Aim> Recast the stretch of the records from the start through the line containing "(x=105, y=500)" as a JSON list of strings, one string per line, with blank lines omitted and the pictures left out.

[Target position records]
######
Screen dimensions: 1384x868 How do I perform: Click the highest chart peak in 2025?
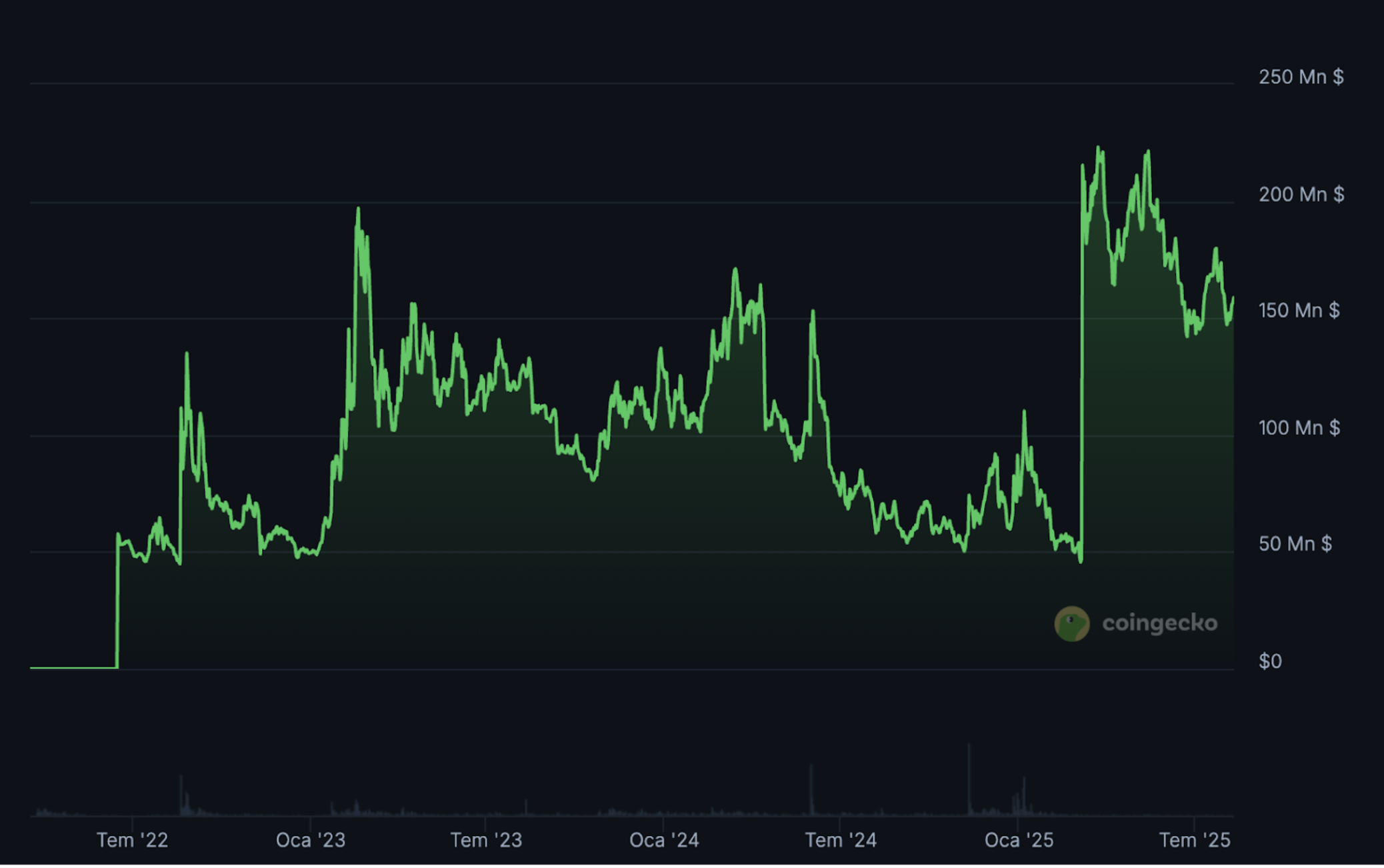pyautogui.click(x=1098, y=149)
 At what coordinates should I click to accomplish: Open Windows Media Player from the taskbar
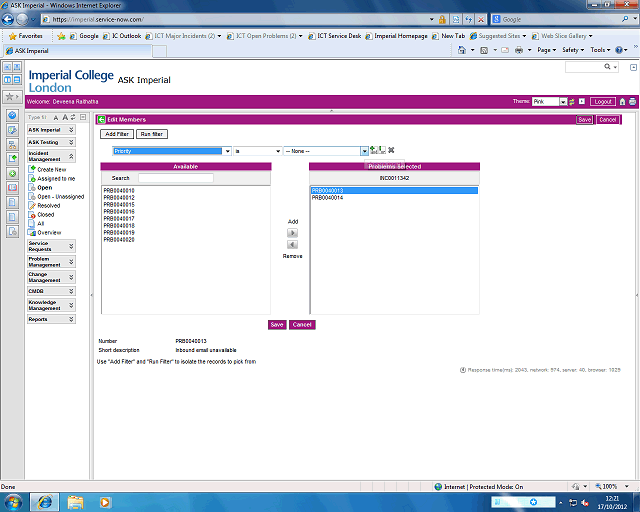(x=105, y=500)
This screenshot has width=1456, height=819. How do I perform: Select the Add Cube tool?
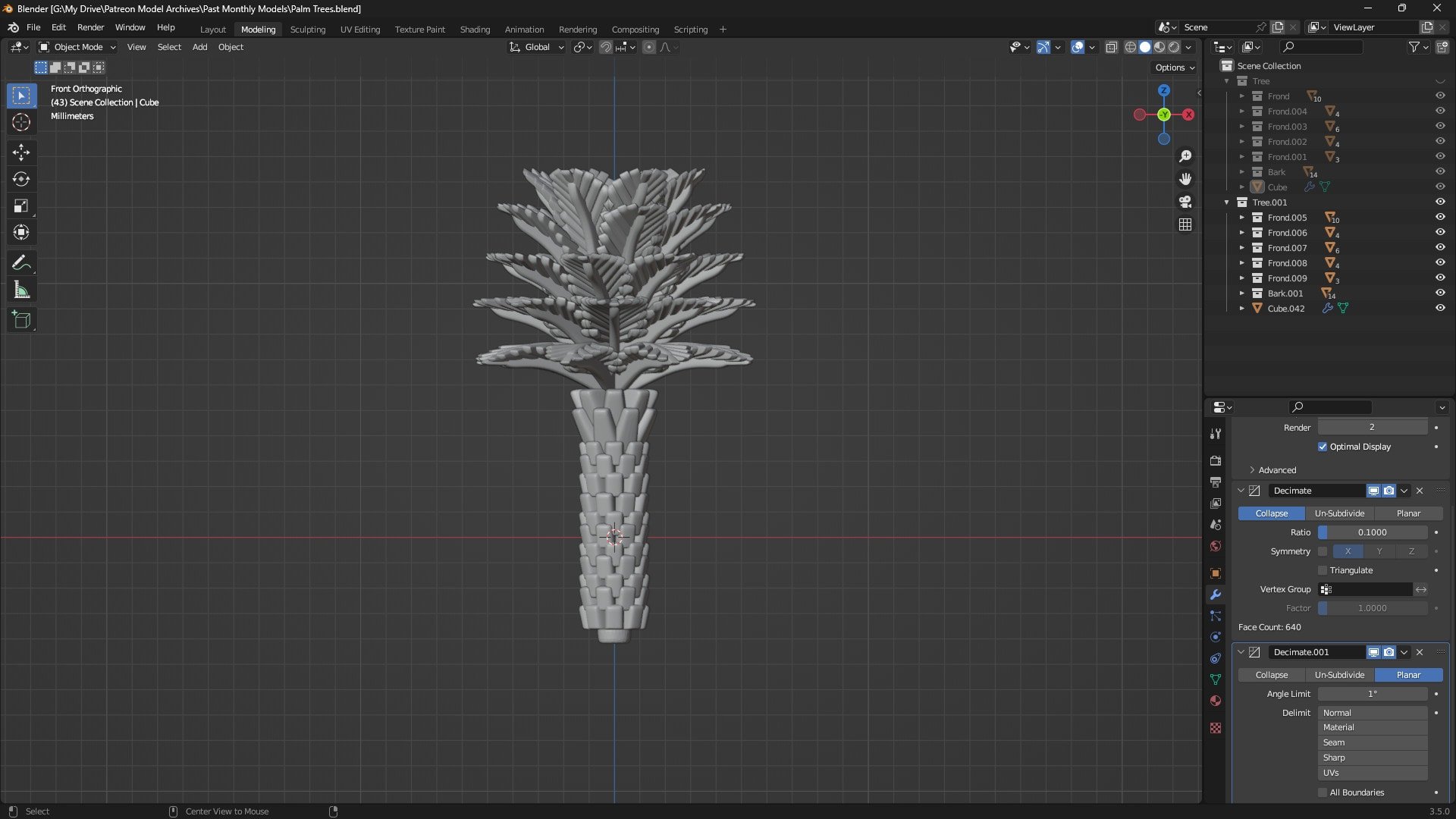(x=21, y=320)
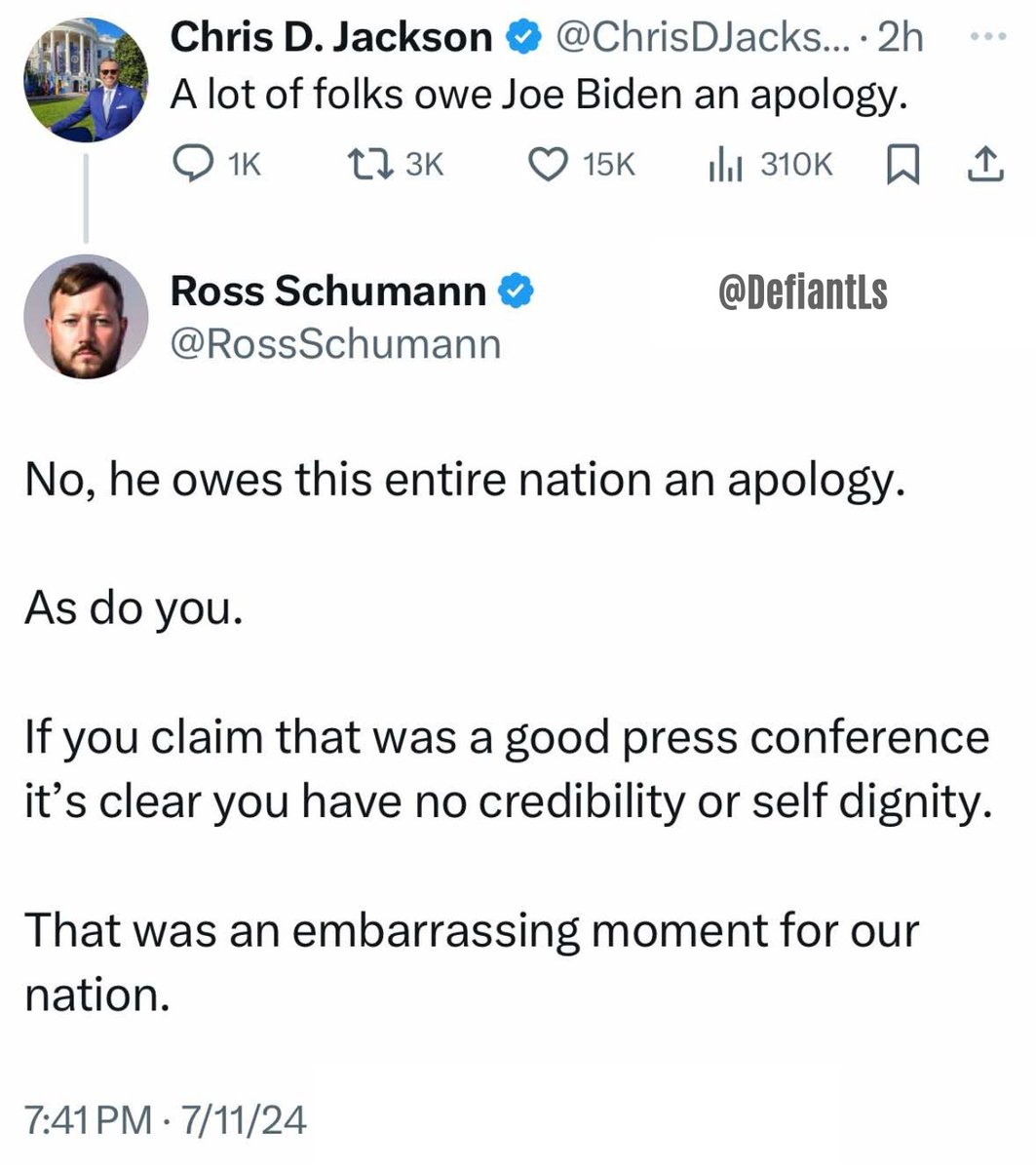
Task: Open the original tweet about Joe Biden apology
Action: pos(534,97)
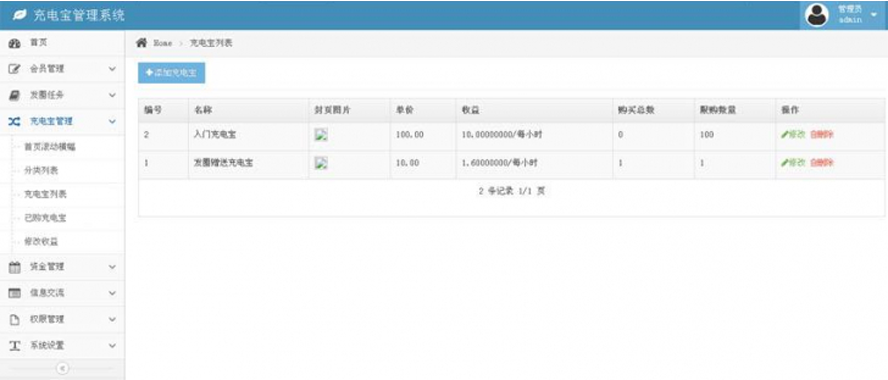Viewport: 888px width, 380px height.
Task: Click the shuffle icon for 充电宝管理
Action: (x=15, y=121)
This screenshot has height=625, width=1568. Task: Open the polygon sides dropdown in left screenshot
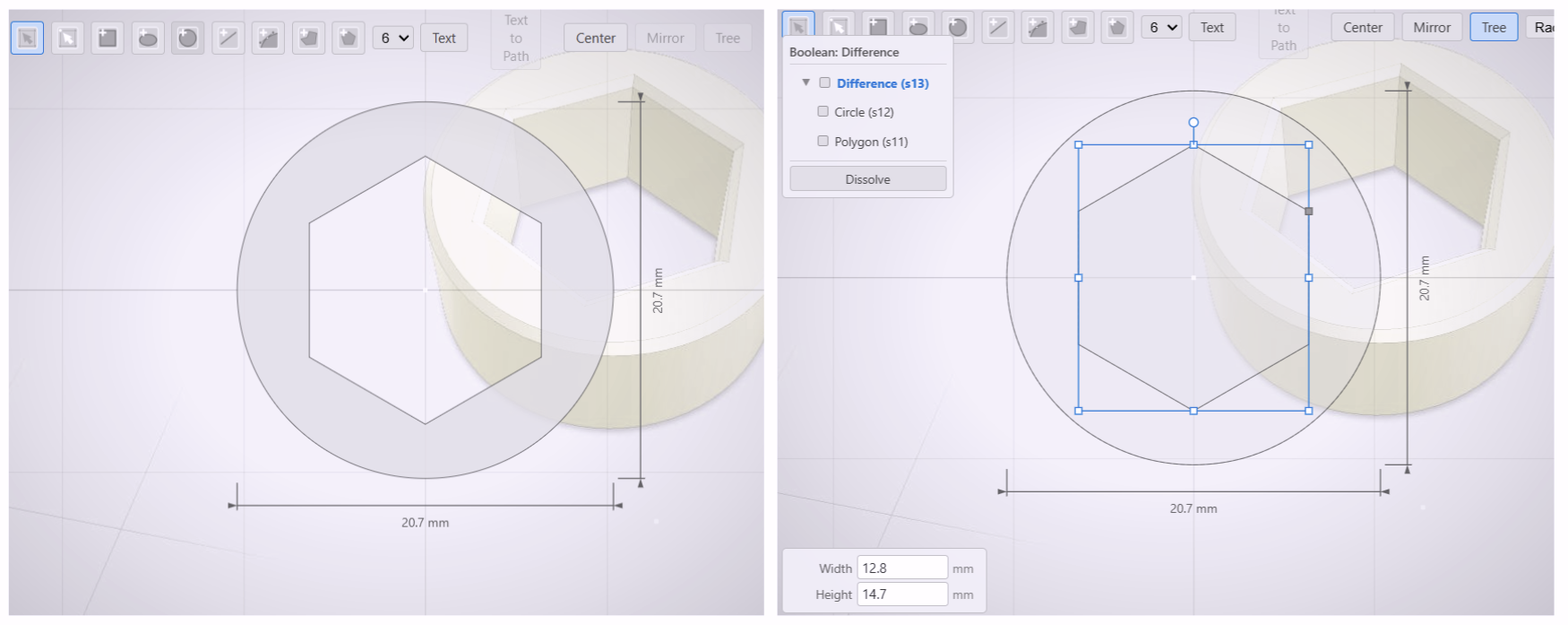393,38
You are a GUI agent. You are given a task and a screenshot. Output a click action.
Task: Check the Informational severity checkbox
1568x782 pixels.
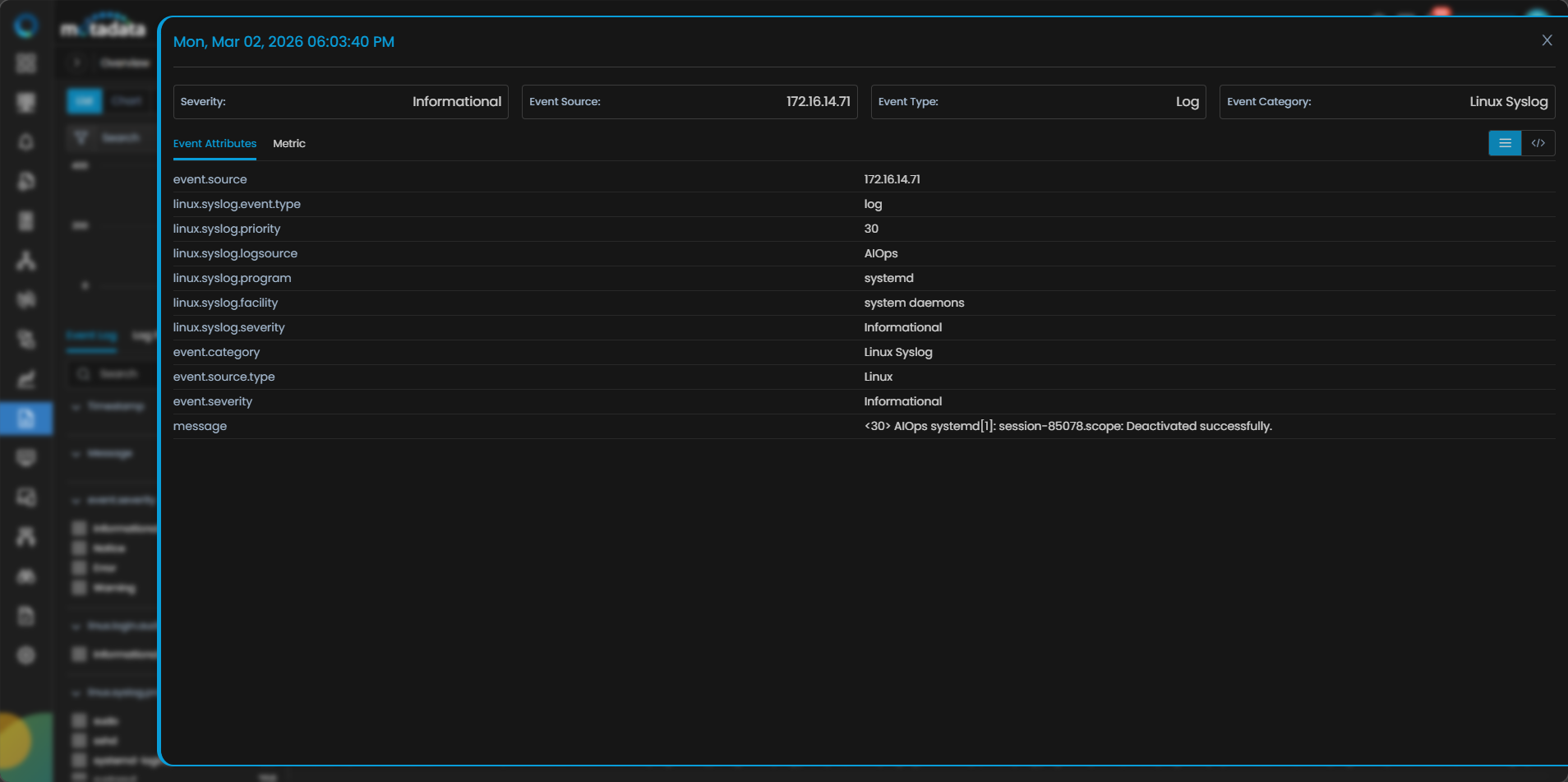click(x=79, y=528)
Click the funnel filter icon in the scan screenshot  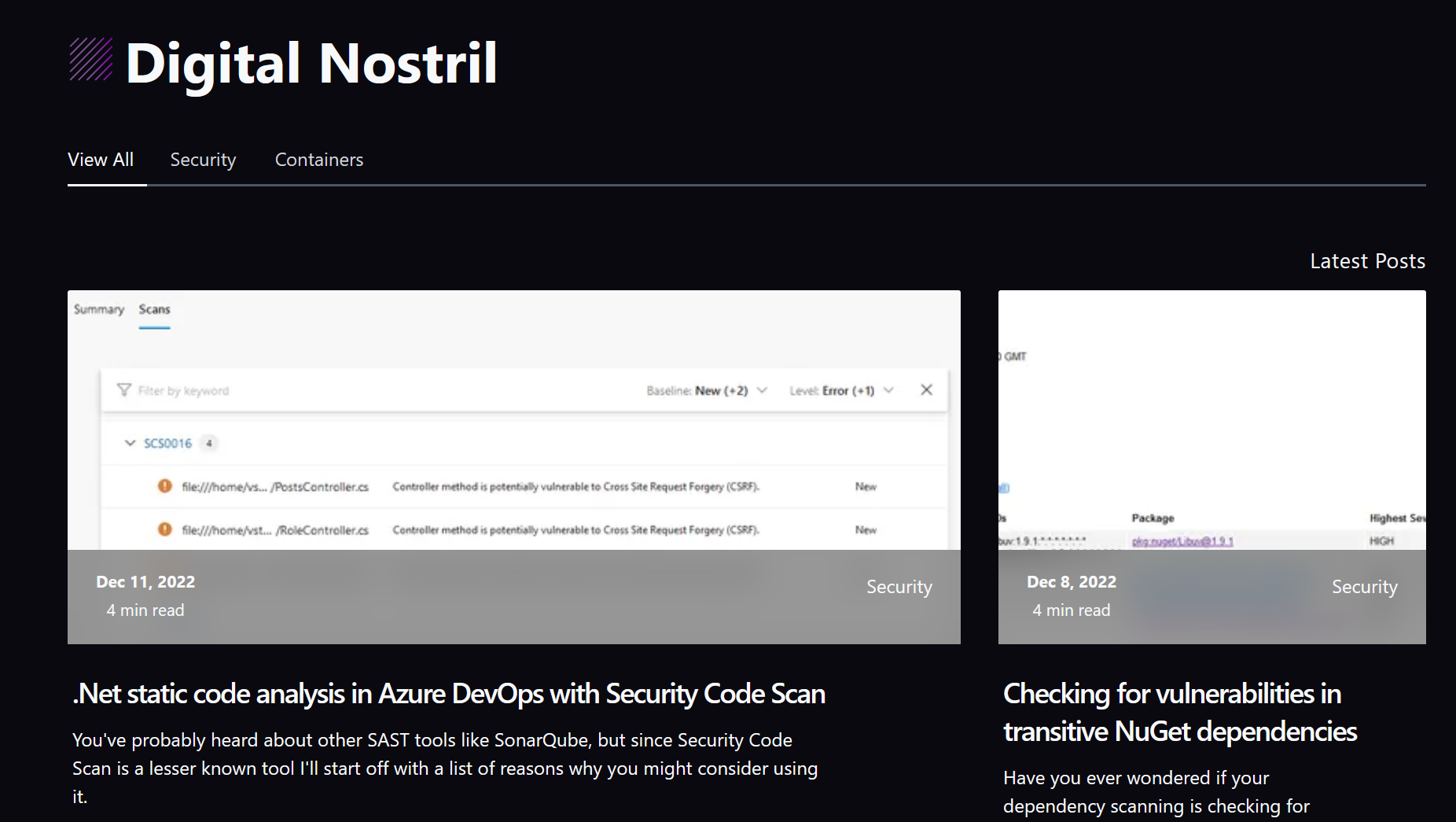click(123, 390)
######
Completed exercise>
[
  "Screen dimensions: 1384x868 How do I perform: Click the highest chart peak in 2025?",
  "pyautogui.click(x=1098, y=149)",
  " At what coordinates should I click to accomplish: Open Windows Media Player from the taskbar",
  "(x=105, y=500)"
]